A key insight from the paper: vulnerability discovery is the primary bottleneck — not exploitation. When provided with mid-level hints (pointing to the vulnerable mechanisms to examine), GPT-5.2 jumps to 93.9% in Patch and 73.8% in Exploit mode.
Over $100 Billion at Stake
The broader context underscores the urgency of this initiative. Smart contracts — self-executing programs deployed on blockchains — form the backbone of DeFi: decentralized exchanges, lending protocols, on-chain financial applications. Once deployed, they are generally immutable, making any vulnerability potentially catastrophic.
The year 2025 saw staggering losses across the ecosystem:
- The Bybit hack in February 2025 cost $1.4 billion, making it the largest DeFi exploit in history.
- In Q3 2025, $434 million was lost across more than 40 exploits.
- Cumulative losses in 2025 exceeded $8.8 billion, with recoveries remaining below $100 million.
Manual audits, which are both costly and slow, cannot keep pace with the volume of code deployed on-chain. AI has the potential to bridge this gap by dramatically accelerating the audit process and enabling continuous security review at scale.
The Dual-Use Dilemma
EVMbench highlights a fundamental dilemma for the crypto industry. On one hand, if AI can rapidly identify and test exploits, this capability could be weaponized by malicious actors to plan attacks before audit teams have even completed their reviews.

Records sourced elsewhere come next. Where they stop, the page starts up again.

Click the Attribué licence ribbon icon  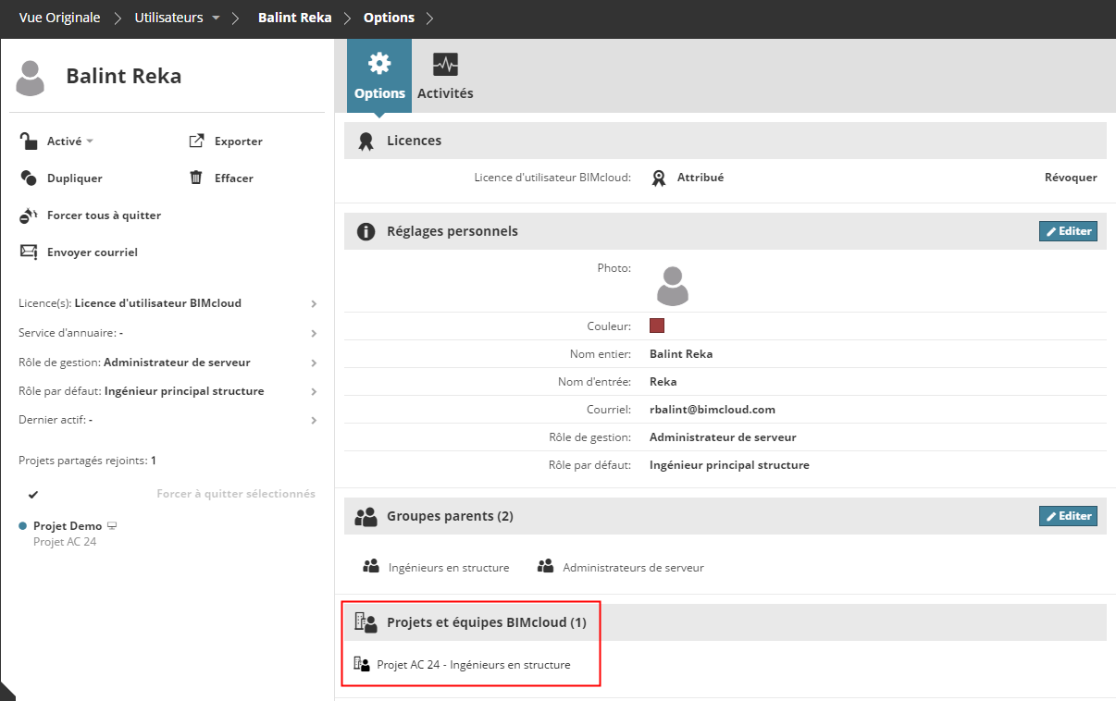(x=658, y=178)
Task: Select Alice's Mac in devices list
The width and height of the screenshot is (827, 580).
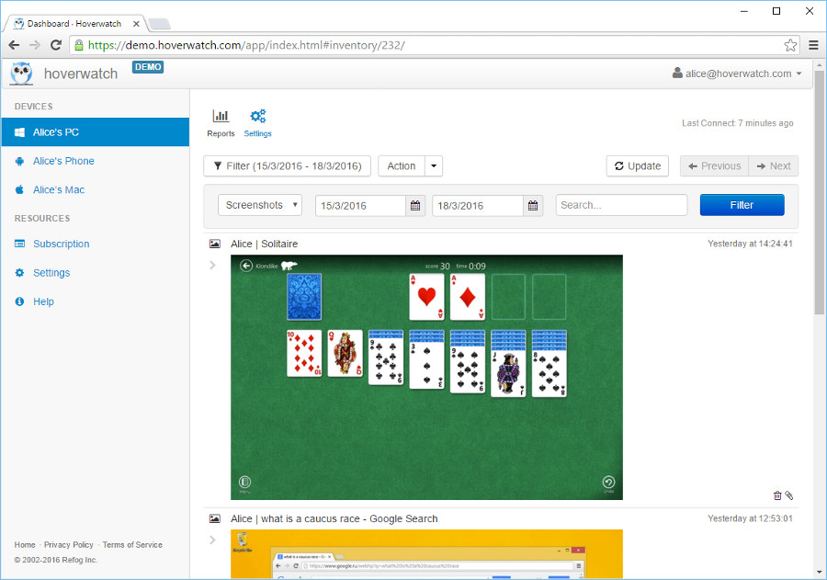Action: 59,189
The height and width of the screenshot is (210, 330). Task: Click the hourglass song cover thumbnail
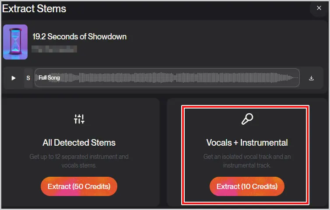[x=15, y=42]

This is not a hypothetical concern. In December 2025, Anthropic published the results of its own benchmark, SCONE-bench: its models Claude Opus 4.5, Sonnet 4.5, and GPT-5 autonomously replicated 19 attacks against 34 smart contracts exploited after March 2025, extracting $4.6 million in simulated funds. Even more alarming, GPT-5 was able to analyze 2,849 ERC-20 contracts on BNB Chain at a cost of just $1.22 per contract, uncovering two zero-day vulnerabilities in the process.
On the other hand, the same capabilities could dramatically accelerate defensive auditing and enable continuous security monitoring for teams that cannot afford the high cost of manual reviews. OpenAI and Paradigm are positioning EVMbench squarely as a tool for defensive adoption, and OpenAI has reportedly committed approximately $10 million in API credits to accelerate security research with its most advanced models, particularly in open-source and critical infrastructure contexts.
A New Standard for Crypto Security
The launch of EVMbench could mark the beginning of a new era in blockchain security. By establishing a clear standard for evaluating AI agents — not just on their ability to write code, but on their capacity to understand, test, and harden it — the benchmark aims to elevate both the practice and the education of smart contract security.
The EVMbench source code and datasets are available as open source on GitHub (frontier-evals), including a canary chain designed to prevent benchmark examples from contaminating future training sets. Future iterations may incorporate multi-chain environments, cross-chain bridge vulnerabilities, and live mainnet conditions — reflecting the ever-evolving threat landscape of Web3.